実際、現場でも「高いうちに売りたい」という空気感は感じます。
ただ、今の相場はそこまで単純ではありません。

成約率・成約単価はむしろ上昇している

ゴールデンウィーク明け以降、成約率、成約単価、ともに上昇傾向。
つまり、「出品は多い」でも、「ちゃんと売れてもいる」という状態です。
これはかなり特徴的。普通、供給が増えれば価格は下がりやすい。

でも今は、買い手もまだ強い。
背景には、「円安傾向」「輸出需要」「新車不足」「海外需要の回復」などがあります。
特に、世界情勢が多少落ち着いてきたことで、「買い控え」から「そろそろ買うか」
に空気が変わり始めている印象があります。

ただし、何でも売れる時代ではなくなってきた

ここが重要です。最近、シンナー・オイル・アドブルーなど、
車両維持・整備に必要な材料不足も起きています。
つまり今後は、「安ければ売れる」ではなく、

  • 整備しやすい
  • 状態がいい
  • リスクが少ない

車に需要が集中しやすくなる。つまり、
「選別」が始まっているということです。

落札台数ランキングにも「今の現実」が出ている

今回の落札台数ベスト10を見ると、

  1. プリウス
  2. アクア
  3. セレナ
  4. ヴォクシー
  5. ノート
  6. フィット
  7. アルファード
  8. ハイエースバン
  9. ヴィッツ
  10. N-BOXカスタム

という並び。かなり分かりやすい。

共通点は「実用性」

これらの車種に共通するのは、

  • 燃費
  • 積載性
  • 維持しやすさ
  • 海外需要
  • 商用需要
  • ファミリー需要

つまり、「ちゃんと使われる車」です。

ハイエース・アルファードは「輸出+国内」

特に、アルファードやハイエースは、国内人気だけでは説明できません。
輸出需要も強い。
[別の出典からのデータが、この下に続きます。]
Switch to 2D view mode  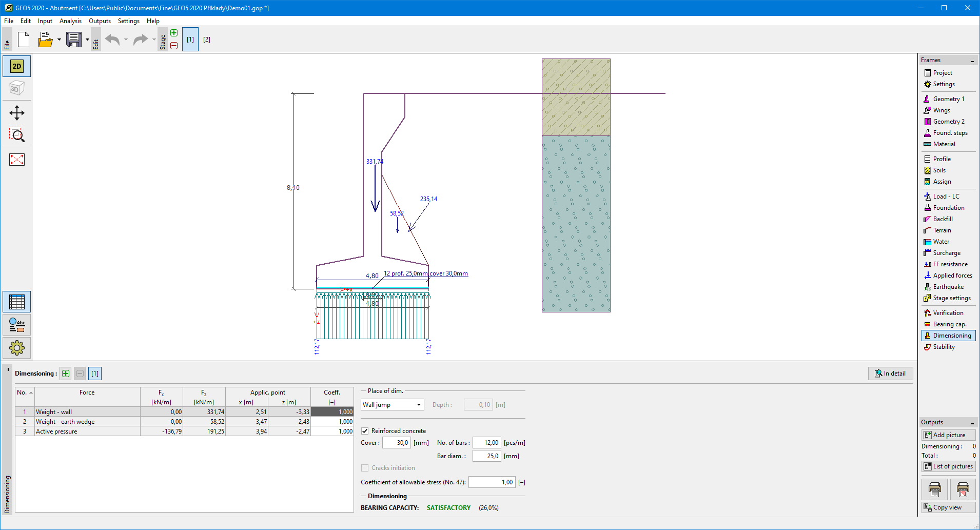pyautogui.click(x=17, y=66)
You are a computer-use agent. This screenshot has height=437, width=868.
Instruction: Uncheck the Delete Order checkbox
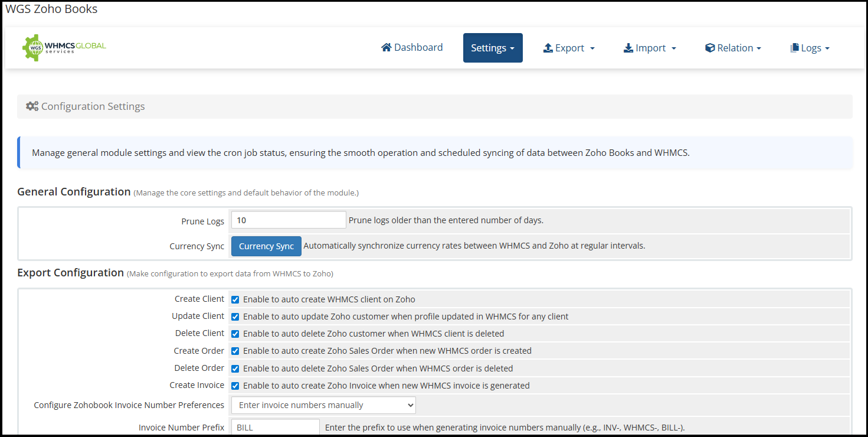[x=235, y=368]
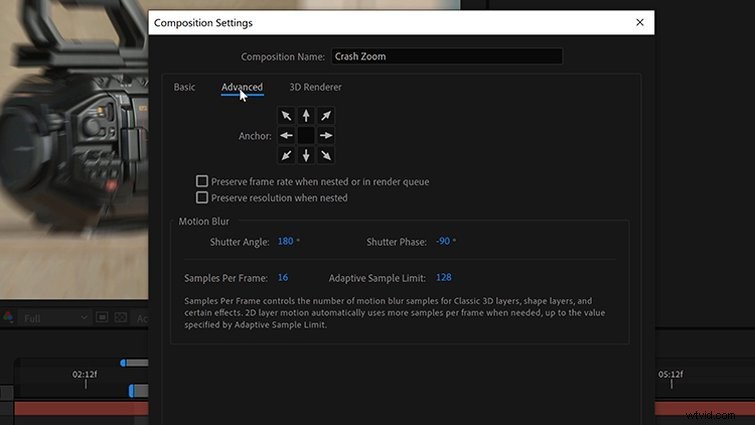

だから相場が崩れにくい。

プリウス・アクアは「生活防衛」

一方で、

  • プリウス
  • アクア
  • ノート

などは、ガソリン代高騰や維持費上昇の影響も大きい。

つまり、「好きな車」というより、「生活コストを抑える選択」
として選ばれている部分もある。

中古車市場は、今の日本そのもの

中古車相場を見ていると、
今の日本経済そのものが見えてきます。

  • 円安
  • 物価高
  • 維持費上昇
  • 実用性重視
  • 海外需要依存

車は単なる移動手段ではなく、「経済環境を映す鏡」なのです。

まとめ

個人的には、今後さらに「状態がいい車」「輸出が強い車」「維持しやすい車」
に需要が集中していくと思っています。

逆に、

  • 状態が悪い
  • 修理コスト高い
  • 特徴が弱い

車は、相場が厳しくなっていく可能性もある。
つまり、「全部上がる時代」から、「選ばれる車だけ強い時代」へ移行している。
そんな空気を、今のオークション会場から感じています。